Mid City Mall was built on the site of the German Protestant Orphan's Home, which was founded in 1851 and moved to the 10-acre (40,000 m2) Highlands site in 1902. It remained there until 1962, but the structure and grounds were sold for $500,000 in 1959 to mall developers. The aging structure was demolished and the orphanage moved to Bardstown Road and Goldsmith Lane.

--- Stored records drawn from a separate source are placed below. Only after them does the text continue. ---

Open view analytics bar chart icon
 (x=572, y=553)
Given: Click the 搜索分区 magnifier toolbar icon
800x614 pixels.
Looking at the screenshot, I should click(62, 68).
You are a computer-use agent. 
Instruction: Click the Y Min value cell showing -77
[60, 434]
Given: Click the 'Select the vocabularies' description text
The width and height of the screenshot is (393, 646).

Developers then built what became Kentucky's second enclosed mall. The initial plan, unveiled in 1958, called for a $7.5 million, five-story mall with a pool in front on the Bardstown Road side and penthouse apartments on the top floor. The plan was gradually whittled down to a one-story plan with a lower level. The main developer of the project was Guy E. McGaughey Jr., an attorney from Lawrenceville, Illinois. The concept of an enclosed mall was very new; there were only a handful of them in the US at the time.
Construction began in March 1962 and the mall was completed in October of that year at a cost of $3 million. The shopping center formally opened on October 10, 1962, in a ribbon-cutting ceremony attended by Louisville Mayor William O. Cowger and Jefferson County Judge Marlow Cook. The mall contained 180,000 square feet (17,000 m2) of leasable space and 22 stores.

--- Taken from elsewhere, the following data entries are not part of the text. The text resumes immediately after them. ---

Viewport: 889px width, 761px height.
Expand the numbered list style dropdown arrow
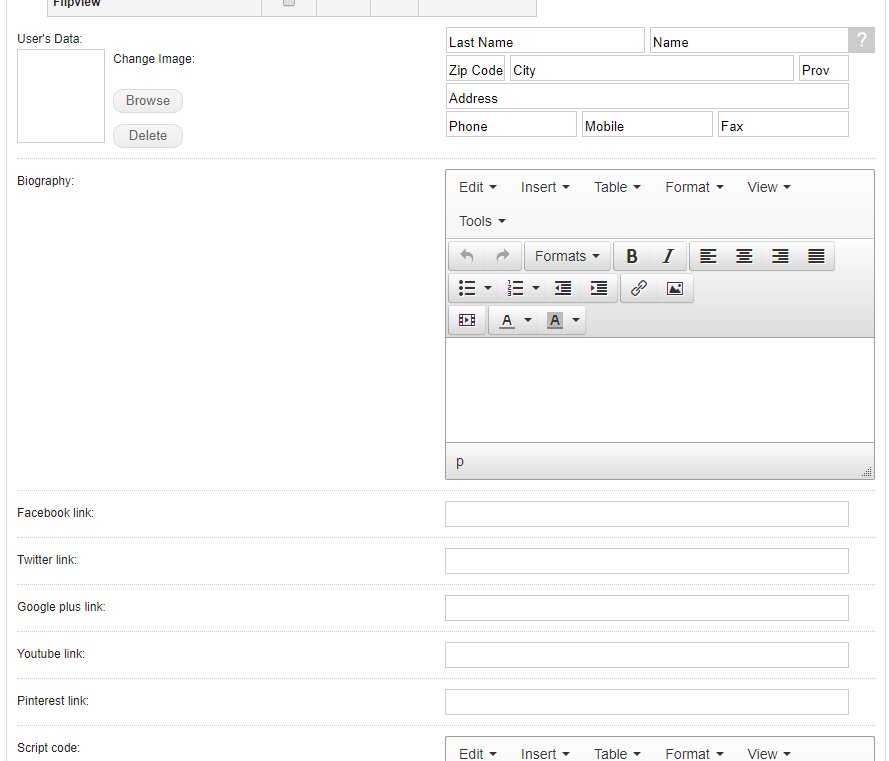pos(536,288)
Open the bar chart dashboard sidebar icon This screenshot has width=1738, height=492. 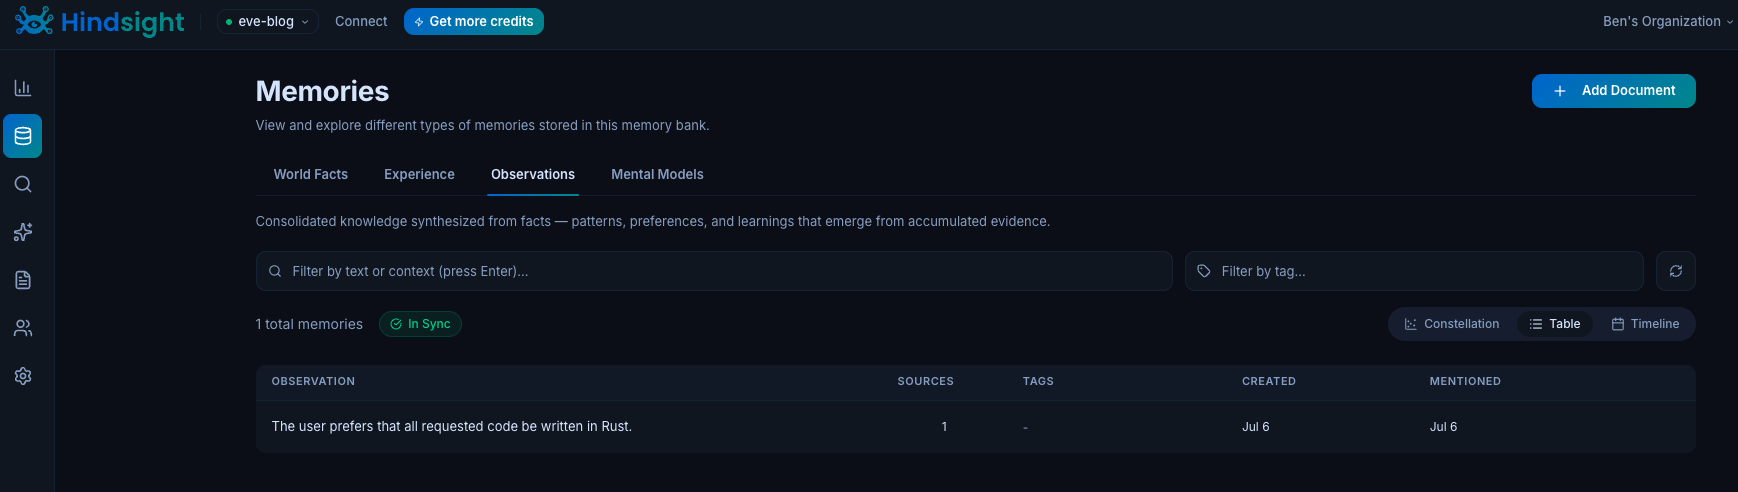pos(23,88)
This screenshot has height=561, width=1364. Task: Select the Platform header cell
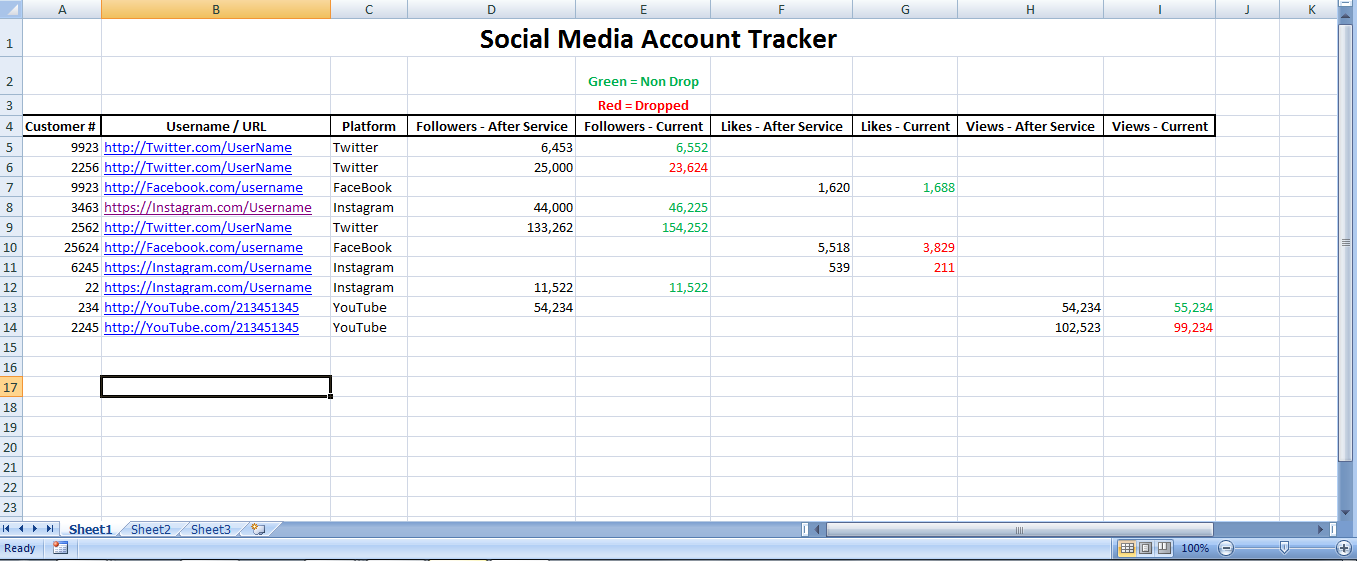click(x=368, y=127)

McGaughey played an active role in the mall's early years. He personally managed the Office Lounge and was arrested by the police in 1963 for drunkenness, in what he called a shakedown. On June 21, 1964, an early morning fire that started in the Cherokee Book and Card Stop (also owned by McGaughey) caused $200,000 (equivalent to $2,054,130 in 2024) in damage to the mall. In 1965, police investigated after mall tenants complained of pinball machines in the lobby. In 1968, McGaughey was convicted of battery of a former waitress at the Office Lounge. He was convicted of allowing after-hours drinking in 1968, and in 1969 a judge ordered the Office Lounge and bowling alley closed over fire hazards. He was sued by the IRS in 1971 for not paying his taxes in the 1960s, and by investors in the mall in 1972 for diverting lease revenue from mall tenants to himself rather than paying investors. McGaughey settled the lawsuits but began to fall behind on mortgage payments and stopped paying for maintenance of the mall.

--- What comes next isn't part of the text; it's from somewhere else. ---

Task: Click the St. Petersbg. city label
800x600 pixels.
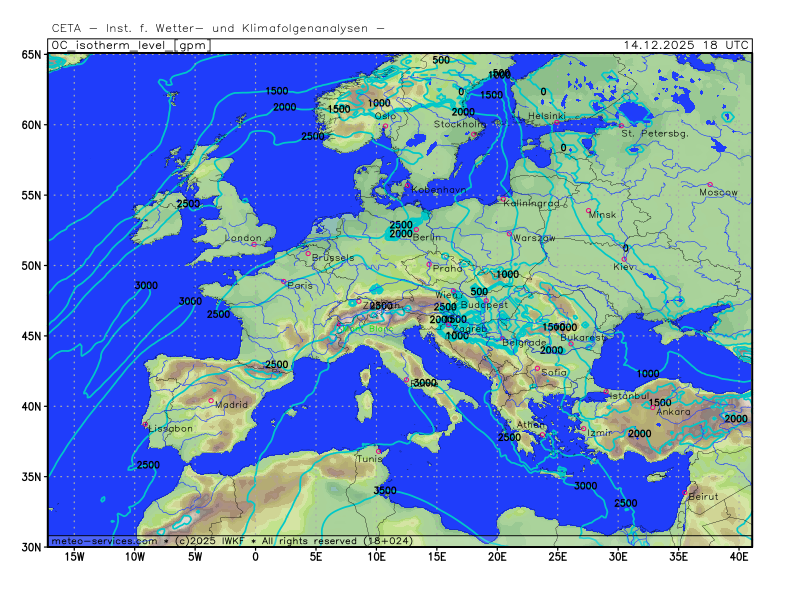Action: pyautogui.click(x=655, y=133)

By the mid-1970s, the Bardstown Road corridor was in decline, and local leaders saw the sprawling mall as the epicenter of the problems. Complaints about crime, poor maintenance and deterioration of the structure were common. To force improvements to the mall, the surrounding neighborhood associations banded together and started a boycott of the mall in February 1975. Partially as a result of the boycott, the mall went into foreclosure in Fall 1976, and receivership on January 1, 1977. By the end of the 1970s the mall was sold to the Metts family, who were more willing to improve the property and work with neighborhood leaders. Inspired by the successful efforts to force positive change in the Mid City Mall situation, many who were involved formed the Highlands Commerce Guild in 1977, which continues to work to revitalize the Bardstown Road corridor as of 2007.
Shortly after the change of ownership, land was leased to allow construction of restaurants in the part of the parking lot nearest Bardstown Road. The Skyline Chili remains but the other location began as Gatti's Pizza in 1979, became a Dairy Queen in 1997, and Raising Cane's Chicken Fingers in 2015. In 1988, a study of traffic along Bardstown Road found that the road in front of Mid-City Mall had by far the most vehicle accidents of any mid-block area from downtown to Bardstown Road's junction with I-264, mostly due to drivers turning left from the mall. It suggested the number of entrances to the mall be reduced and one large one created, where a traffic light would be installed, and this recommendation was carried out 1989.